El ministro de Asuntos Exteriores de Irán, Abbas Araghchi, ha rechazado frontalmente el objetivo declarado por el presidente estadounidense, Donald Trump, de promover un cambio de régimen en la República Islámica, calificándolo de “misión imposible”.
En una entrevista concedida a la cadena estadounidense NBC News, Araghchi ha defendido que la estructura política iraní no puede ser desmantelada por la vía militar y ha acusado a Washington de haber optado por una escalada que, a su juicio, no responde a una necesidad defensiva sino a una decisión política deliberada.
“Esta es una guerra elegida por Estados Unidos, y ellos tienen que pagar por ello”, ha afirmado el jefe de la diplomacia iraní. No obstante, ha matizado que Teherán no busca un conflicto prolongado y que su país está dispuesto a retomar el diálogo una vez cesen los ataques entre Estados Unidos e Israel.
“No queremos la guerra”
Araghchi ha reconocido que en estos momentos no existe ningún canal activo de comunicación directa con Washington. “Ahora no hay comunicación”, ha señalado, aunque ha añadido que si Estados Unidos desea abrir conversaciones, “saben cómo ponerse en contacto conmigo”.

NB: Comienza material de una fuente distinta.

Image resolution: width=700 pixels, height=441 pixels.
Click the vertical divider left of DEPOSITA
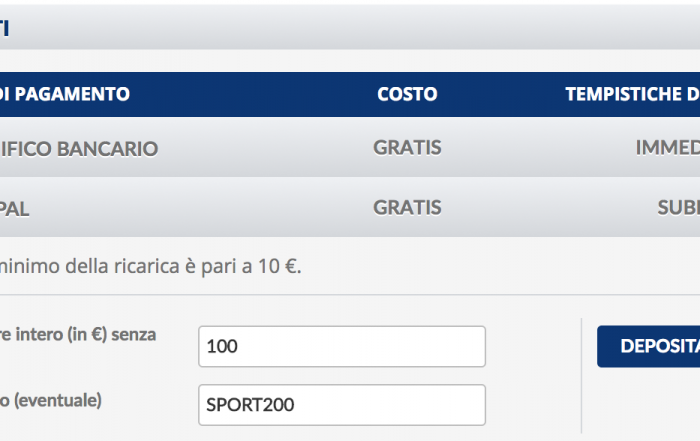[581, 375]
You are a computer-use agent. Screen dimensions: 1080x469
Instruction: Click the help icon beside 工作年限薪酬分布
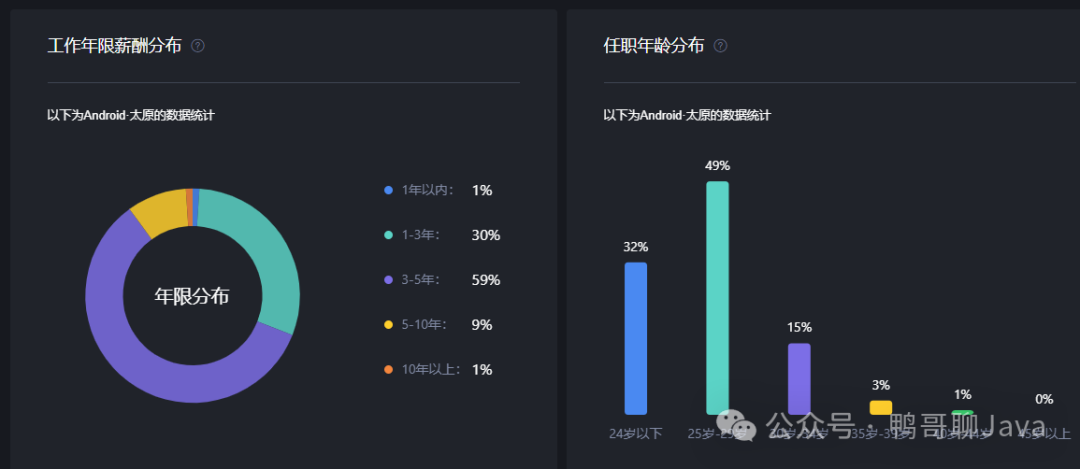(198, 46)
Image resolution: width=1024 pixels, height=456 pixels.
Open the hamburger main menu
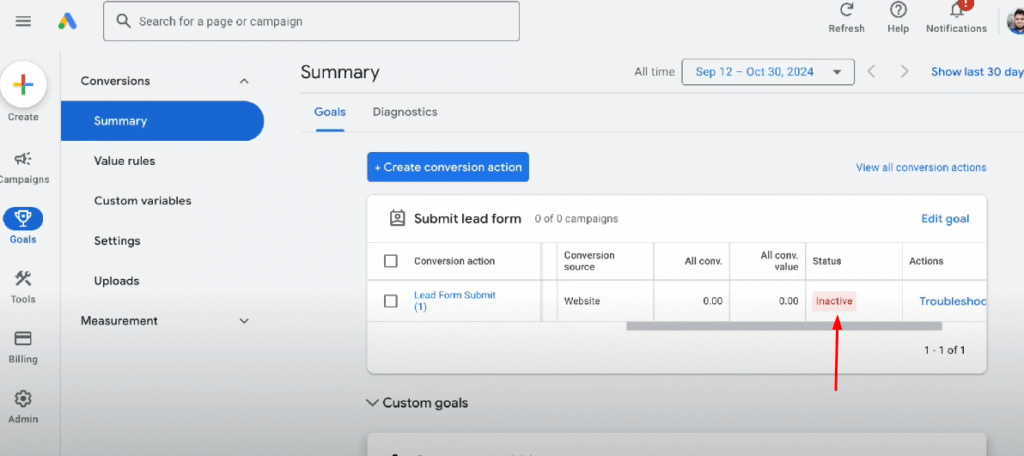[x=23, y=22]
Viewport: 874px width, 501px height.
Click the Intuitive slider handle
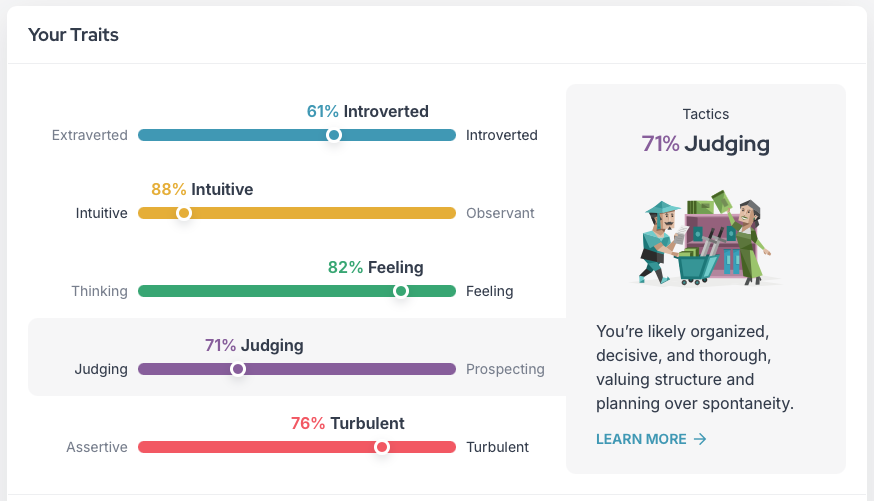tap(183, 213)
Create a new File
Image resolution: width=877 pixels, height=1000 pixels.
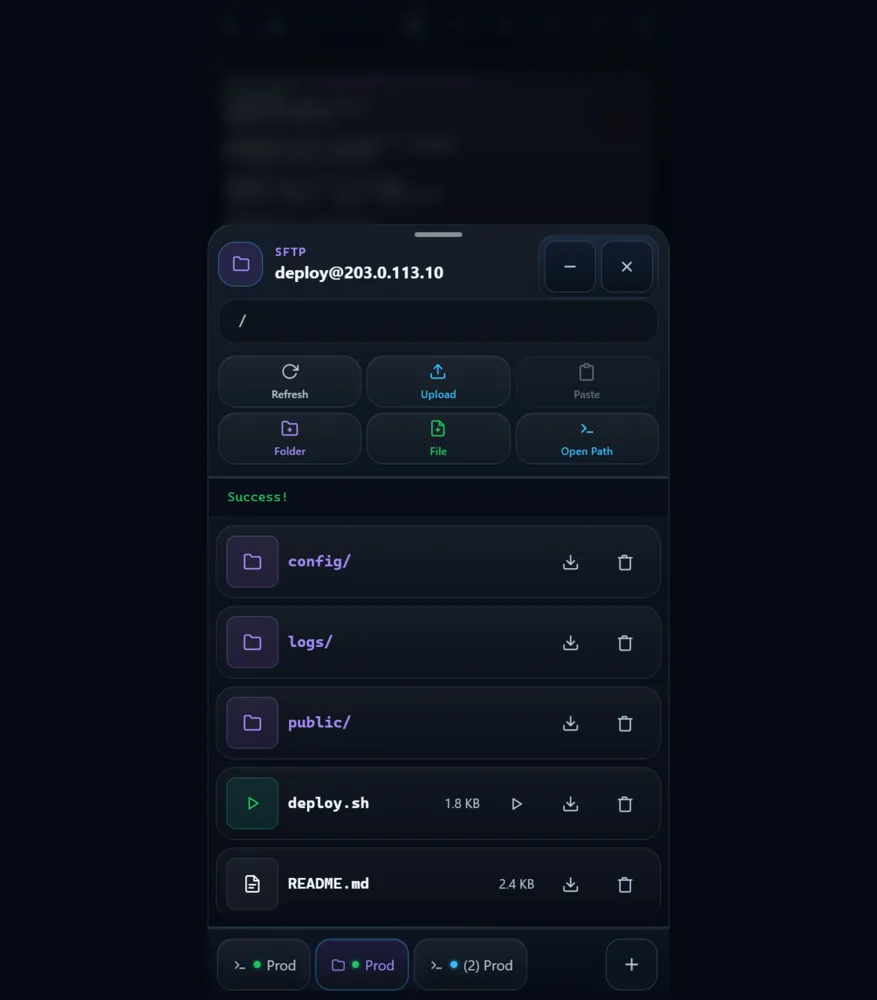click(x=438, y=438)
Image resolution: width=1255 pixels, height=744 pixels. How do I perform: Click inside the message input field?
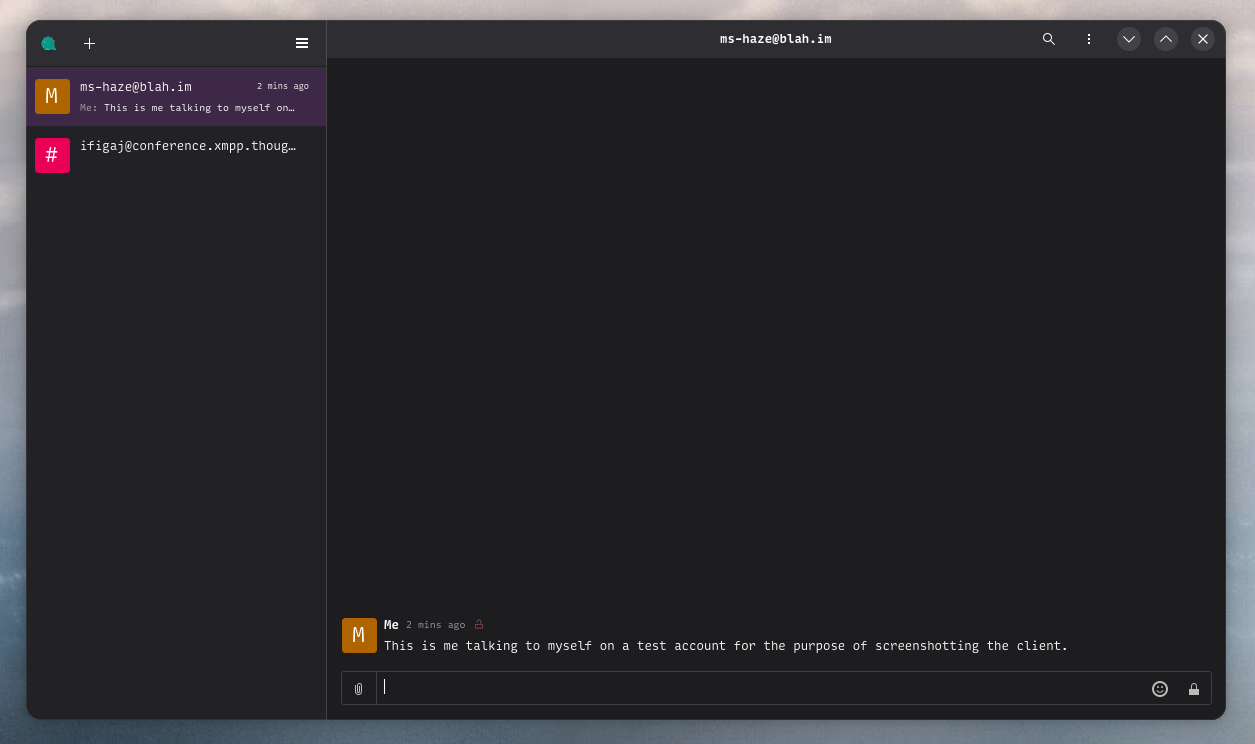tap(700, 688)

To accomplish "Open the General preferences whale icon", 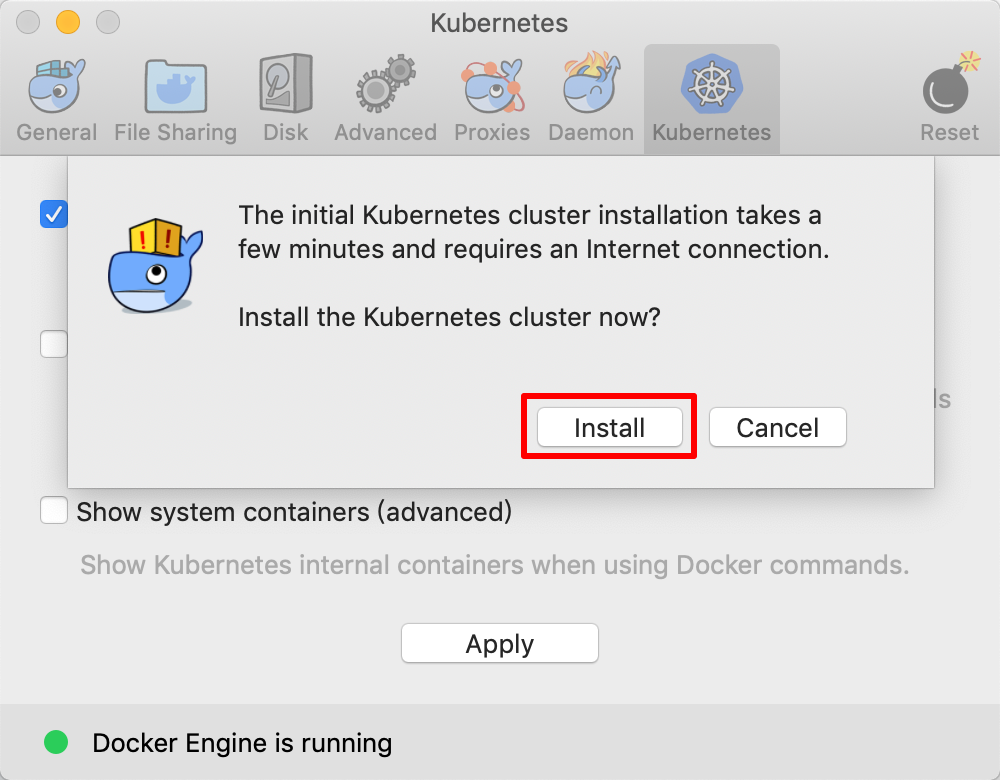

El ministro ha insistido en que Irán está interesado en una desescalada y en encontrar una salida política a la crisis, siempre que se detengan las operaciones militares en curso. “Sin duda, estamos interesados en una desescalada”, ha afirmado, subrayando que la prioridad de su Gobierno es evitar una guerra de mayor alcance en la región.
Las declaraciones se producen en un contexto de máxima tensión tras la ofensiva conjunta de Estados Unidos e Israel contra objetivos iraníes y la posterior respuesta de Teherán, que ha lanzado misiles contra territorio israelí y bases estadounidenses en Oriente Próximo, elevando el temor a una confrontación regional más amplia.